(WHAT YOU NEED TO DO): Lines with the word "computer": copy all of them from the entries below.

*** DATA TO EXAMINE

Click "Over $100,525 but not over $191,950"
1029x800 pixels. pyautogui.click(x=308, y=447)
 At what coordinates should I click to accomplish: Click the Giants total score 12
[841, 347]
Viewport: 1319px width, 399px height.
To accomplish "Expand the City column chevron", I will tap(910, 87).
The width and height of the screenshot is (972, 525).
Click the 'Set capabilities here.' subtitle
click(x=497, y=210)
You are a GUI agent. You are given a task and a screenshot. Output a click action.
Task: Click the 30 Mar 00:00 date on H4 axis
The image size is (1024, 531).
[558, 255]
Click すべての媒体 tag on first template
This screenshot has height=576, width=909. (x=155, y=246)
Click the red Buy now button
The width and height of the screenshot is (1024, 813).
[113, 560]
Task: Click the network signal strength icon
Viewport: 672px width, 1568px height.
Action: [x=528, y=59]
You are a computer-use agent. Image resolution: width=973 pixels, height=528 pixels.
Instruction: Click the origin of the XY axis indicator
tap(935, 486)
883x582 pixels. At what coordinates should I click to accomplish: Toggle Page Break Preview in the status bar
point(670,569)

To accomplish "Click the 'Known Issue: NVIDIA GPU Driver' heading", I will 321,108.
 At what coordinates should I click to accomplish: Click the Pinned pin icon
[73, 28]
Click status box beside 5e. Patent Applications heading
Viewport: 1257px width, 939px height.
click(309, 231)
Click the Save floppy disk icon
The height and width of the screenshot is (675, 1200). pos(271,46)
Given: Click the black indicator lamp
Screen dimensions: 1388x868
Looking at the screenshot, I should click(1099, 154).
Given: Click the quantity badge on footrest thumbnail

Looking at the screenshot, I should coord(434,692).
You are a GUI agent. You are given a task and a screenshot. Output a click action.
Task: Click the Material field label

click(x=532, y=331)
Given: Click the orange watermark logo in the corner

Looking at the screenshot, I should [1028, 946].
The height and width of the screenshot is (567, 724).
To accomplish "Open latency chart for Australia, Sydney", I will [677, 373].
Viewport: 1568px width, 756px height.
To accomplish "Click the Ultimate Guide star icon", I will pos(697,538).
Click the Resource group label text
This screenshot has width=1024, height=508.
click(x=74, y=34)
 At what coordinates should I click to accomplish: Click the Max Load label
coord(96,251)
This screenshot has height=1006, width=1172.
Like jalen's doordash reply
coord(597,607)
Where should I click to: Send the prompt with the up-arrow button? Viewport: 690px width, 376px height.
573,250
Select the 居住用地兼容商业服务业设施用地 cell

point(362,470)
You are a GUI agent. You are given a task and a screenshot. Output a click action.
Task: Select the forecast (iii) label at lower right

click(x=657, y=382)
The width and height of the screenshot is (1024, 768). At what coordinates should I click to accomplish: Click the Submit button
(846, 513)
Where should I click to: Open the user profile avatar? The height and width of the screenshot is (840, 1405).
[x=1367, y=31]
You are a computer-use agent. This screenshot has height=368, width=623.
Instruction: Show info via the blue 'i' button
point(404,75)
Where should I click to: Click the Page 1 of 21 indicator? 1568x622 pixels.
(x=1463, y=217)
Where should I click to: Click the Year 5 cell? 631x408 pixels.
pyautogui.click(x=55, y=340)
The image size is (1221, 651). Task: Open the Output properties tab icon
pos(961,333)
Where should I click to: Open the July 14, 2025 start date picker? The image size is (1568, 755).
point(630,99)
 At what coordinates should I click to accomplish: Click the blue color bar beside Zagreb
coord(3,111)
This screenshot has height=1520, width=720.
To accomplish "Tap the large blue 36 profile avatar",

******

(REPLY):
You are a computer-use agent. Image resolution: width=973 pixels, height=528 pixels.
You are a computer-use agent. This screenshot has height=368, width=623.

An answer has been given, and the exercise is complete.